Le donne scelgono come si diceva prima generalmente un mutuo a tasso variabile, ma si vuole precisare che il tasso fisso garantisce maggiore sicurezza data dalla costanza della rata. Questo divario si presenta soprattutto nelle donne superiore ai 45 anni, i cui la percentuale sale al 74%, rispetto agli uomini che presentano una percentuale del 62%.

Crisi per i mutui e per la compravendita immobiliare

La crisi continua ad esserci, infatti negli untimi dati Istat evidenziano un crollo nei mutui, le tragiche cifre tornano agli stessi livelli del 2009.

I numeri attualmente più evidenti di questa crisi giungono da contratti notarili che, nel secondo trimestre 2011 sono stati in calo del 8,1% rispetto allo stesso periodo dell’anno passato. La colpa, continua l’istat va suddivisa tra l’innalzamento dei tassi Euribor e la stretta del credito bancario, introducendo criteri più rigidi nel concedere i mutui.

Ma non solo i mutui sono calati, sempre nel secondo trimestre sono calate le compravendite immobiliare scese del 3,2%. Le compravendite in calo sono sofferte un po’ in tutte le regioni italiane, a parte nelle isole dove le compravendite a uso residenziale aumentano.

Infine i mutui con ipoteca, prestiti richiesti soprattutto dalle famiglie, calano del del 5,3%.

I mutui per le case aumentano

Secondo i dati di Bankitalia l’erogazione di denaro alle famiglie ha registrato un tasso di crescita sui dodici mesi pari al 4,3% a Ottobre, contro il 4,5% del mese di Settembre. Il costo dei mutui aumenta e i tassi di interesse comprensivi di spese accessorie, sui mutui per l’acquisto di case sono aumentati al 3,81% da 3,69% di Settembre.

E come se tutto va bene ne aggiungiamo un’altra, i tassi passivi sui nuovi depositi con scadenza prestabilita dalle famiglie sono anche loro aumentati al 3,10%. Una notizia positiva va per le società non finanziarie che hanno invece registrato un’accelerazione dal 4,7% al 5,3% del mese scorso.

Infine il tasso di crescita sui dodici mesi della raccolta obbligazionaria è stato pari al 5,5%, rispetto al mese precedente.
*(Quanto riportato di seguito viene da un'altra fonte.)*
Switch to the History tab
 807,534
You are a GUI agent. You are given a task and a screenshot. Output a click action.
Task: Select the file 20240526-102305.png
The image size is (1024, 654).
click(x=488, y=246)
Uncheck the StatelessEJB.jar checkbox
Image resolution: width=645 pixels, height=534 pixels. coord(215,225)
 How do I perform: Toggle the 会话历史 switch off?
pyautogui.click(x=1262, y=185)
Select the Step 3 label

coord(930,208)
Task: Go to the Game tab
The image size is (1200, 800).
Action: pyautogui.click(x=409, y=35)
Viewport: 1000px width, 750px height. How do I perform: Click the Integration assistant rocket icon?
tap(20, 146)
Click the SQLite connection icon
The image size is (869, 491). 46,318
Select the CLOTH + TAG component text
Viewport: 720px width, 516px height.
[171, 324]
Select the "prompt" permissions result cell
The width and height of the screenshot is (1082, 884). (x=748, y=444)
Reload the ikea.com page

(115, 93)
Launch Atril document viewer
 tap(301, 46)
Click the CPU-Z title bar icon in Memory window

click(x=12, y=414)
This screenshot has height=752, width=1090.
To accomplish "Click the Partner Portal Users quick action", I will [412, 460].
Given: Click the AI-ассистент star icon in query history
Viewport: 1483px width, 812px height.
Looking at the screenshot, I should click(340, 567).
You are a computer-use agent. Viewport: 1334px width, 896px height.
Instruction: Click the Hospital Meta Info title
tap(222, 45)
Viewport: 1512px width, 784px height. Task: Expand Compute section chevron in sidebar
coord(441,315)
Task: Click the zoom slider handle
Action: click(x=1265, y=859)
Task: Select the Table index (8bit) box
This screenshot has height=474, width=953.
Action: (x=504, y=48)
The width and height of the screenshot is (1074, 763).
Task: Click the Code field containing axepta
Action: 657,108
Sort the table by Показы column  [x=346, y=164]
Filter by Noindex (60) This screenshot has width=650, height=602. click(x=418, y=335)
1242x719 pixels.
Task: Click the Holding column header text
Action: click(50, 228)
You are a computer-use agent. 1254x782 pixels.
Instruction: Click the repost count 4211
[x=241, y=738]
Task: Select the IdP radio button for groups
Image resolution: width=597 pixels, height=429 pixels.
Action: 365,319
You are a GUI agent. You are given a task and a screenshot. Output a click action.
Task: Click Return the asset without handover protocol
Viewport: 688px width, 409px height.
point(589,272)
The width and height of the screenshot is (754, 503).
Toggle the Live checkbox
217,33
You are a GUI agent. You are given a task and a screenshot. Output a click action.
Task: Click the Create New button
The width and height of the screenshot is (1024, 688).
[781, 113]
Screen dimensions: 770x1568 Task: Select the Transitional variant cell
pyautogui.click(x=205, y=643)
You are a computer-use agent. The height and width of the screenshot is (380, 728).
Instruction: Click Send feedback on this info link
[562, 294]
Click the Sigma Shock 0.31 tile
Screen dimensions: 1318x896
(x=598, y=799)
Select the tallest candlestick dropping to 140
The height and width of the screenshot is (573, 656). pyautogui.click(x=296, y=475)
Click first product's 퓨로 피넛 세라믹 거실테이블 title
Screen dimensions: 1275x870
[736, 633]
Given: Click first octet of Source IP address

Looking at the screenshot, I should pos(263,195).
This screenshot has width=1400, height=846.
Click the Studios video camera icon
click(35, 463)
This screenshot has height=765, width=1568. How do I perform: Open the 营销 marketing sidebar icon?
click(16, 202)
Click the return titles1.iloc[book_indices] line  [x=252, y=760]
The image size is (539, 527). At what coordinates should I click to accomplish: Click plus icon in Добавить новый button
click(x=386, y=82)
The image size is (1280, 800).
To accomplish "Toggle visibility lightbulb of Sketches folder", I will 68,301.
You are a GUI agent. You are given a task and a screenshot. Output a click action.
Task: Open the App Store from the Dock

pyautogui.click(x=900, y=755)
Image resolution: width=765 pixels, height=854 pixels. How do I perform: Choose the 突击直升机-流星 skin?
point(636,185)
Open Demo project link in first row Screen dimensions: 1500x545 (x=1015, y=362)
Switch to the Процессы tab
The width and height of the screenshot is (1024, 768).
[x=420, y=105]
Crisi anche per le banche soprattutto per i prelievi da 2.500 euro in su

La crisi è talmente evidente che anche per i ladri di banche la liquidità scarseggia. Secondo gli ultimi dati Abi il bottino medio delle rapine in banca, per fortuna è calato fino a 21mila euro (-11,3%) nei primi sei mesi del 2011.

Tuttavia alcune banche avrebbero irrigidito le procure interne per i prelievi, per esempio per le somme superiore a 2.500 euro bisogns attendere fino a tre giorni, mentre per quelli di 10.000 addirittura una settimana.

Ma non è tutto, per quanto riguarda i mutui le istruttorie per la concessione sono diventate un percorso difficile, a ostacoli, e ottenerle uno con una durata superiore a 20 anni, non è facile anzi tante volte è anche impossibile.

Soffrono in particolare le pmi. Per non parlare poi dei finanziamenti che anche se ti devono dare anche un piccolo importo sembra quasi che gli chiedi tutto. Un recente studio della Banca d’Italia dichiara che con la crisi gli aumenti del costo del credito sono stati maggiori per le imprese più piccole. Ormai la crisi è arrivata ovunque, e continua a farsi sentire sempre di più.